Data for analysis Start Marker

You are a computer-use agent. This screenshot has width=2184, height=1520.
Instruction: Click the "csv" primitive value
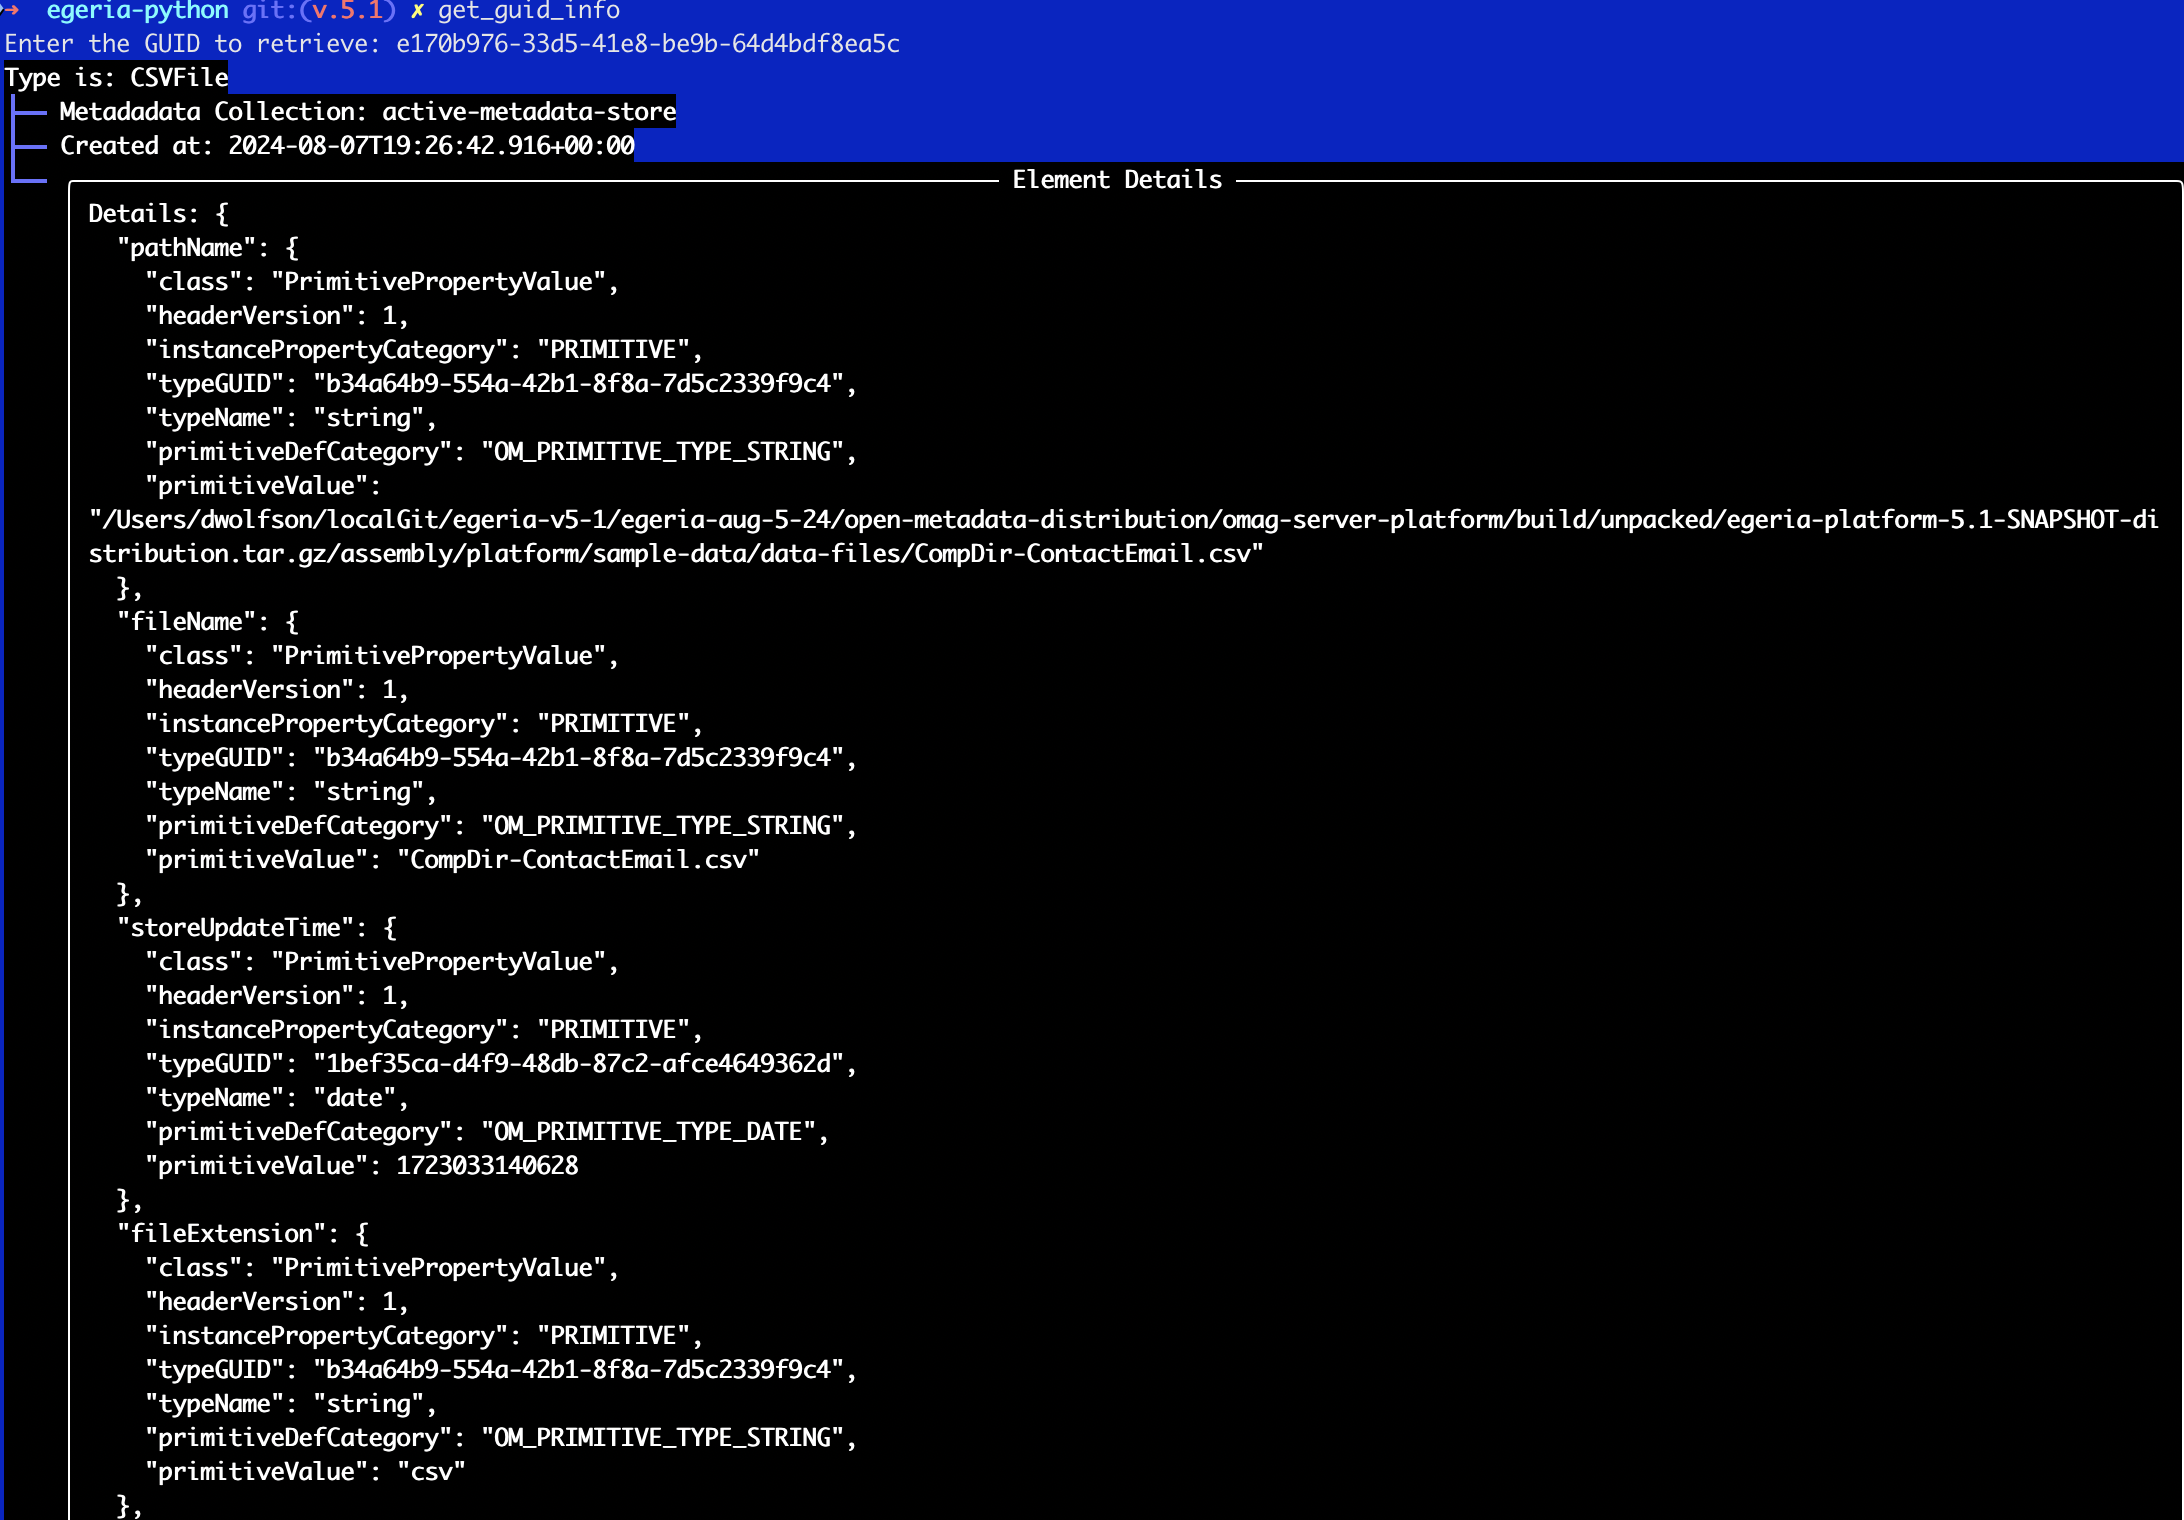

Data for analysis End Marker
Data for analysis Start Marker

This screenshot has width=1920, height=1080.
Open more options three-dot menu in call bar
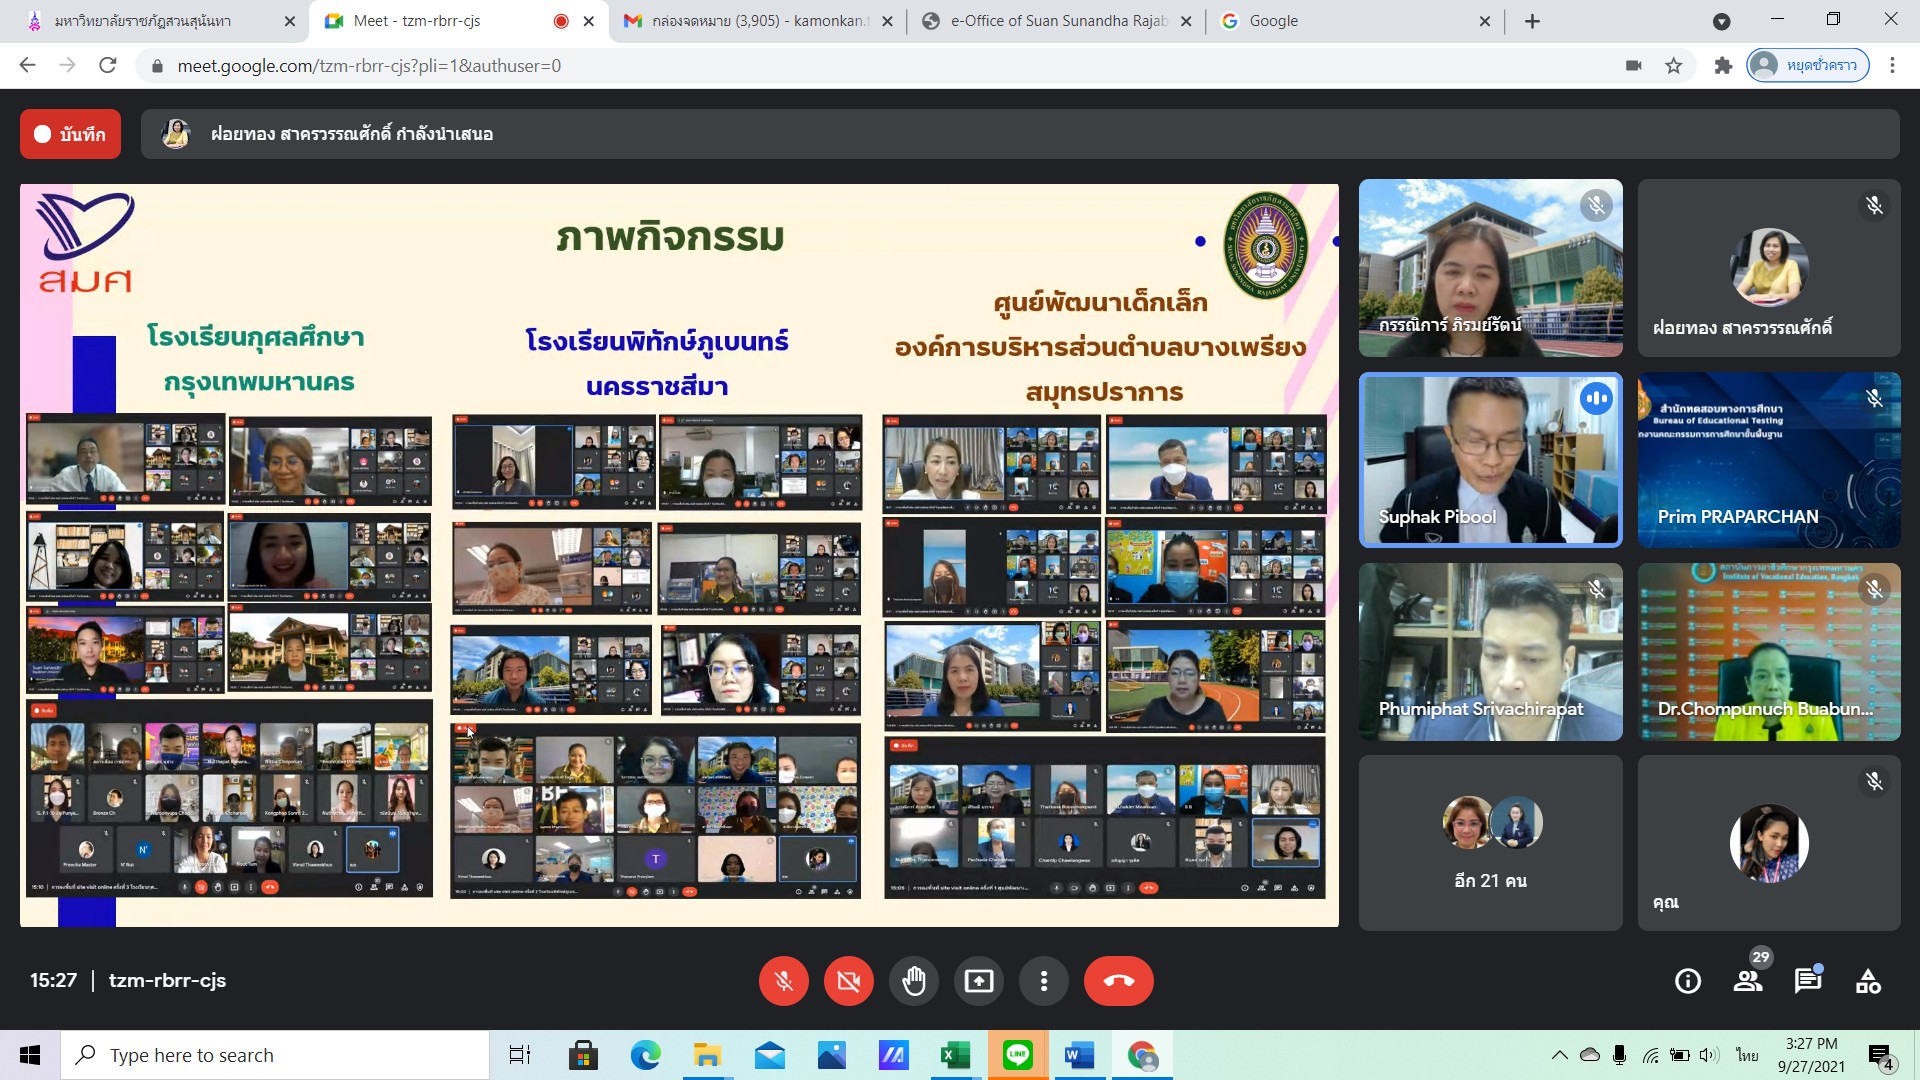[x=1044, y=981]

Data for analysis End Marker

Please give an exact copy of the entries above, from the line with "You are a computer-use" down to the line with "Instruction: Click the", inclusive, and nothing else.

You are a computer-use agent. This screenshot has width=2184, height=1520.
Instruction: Click the "csv" primitive value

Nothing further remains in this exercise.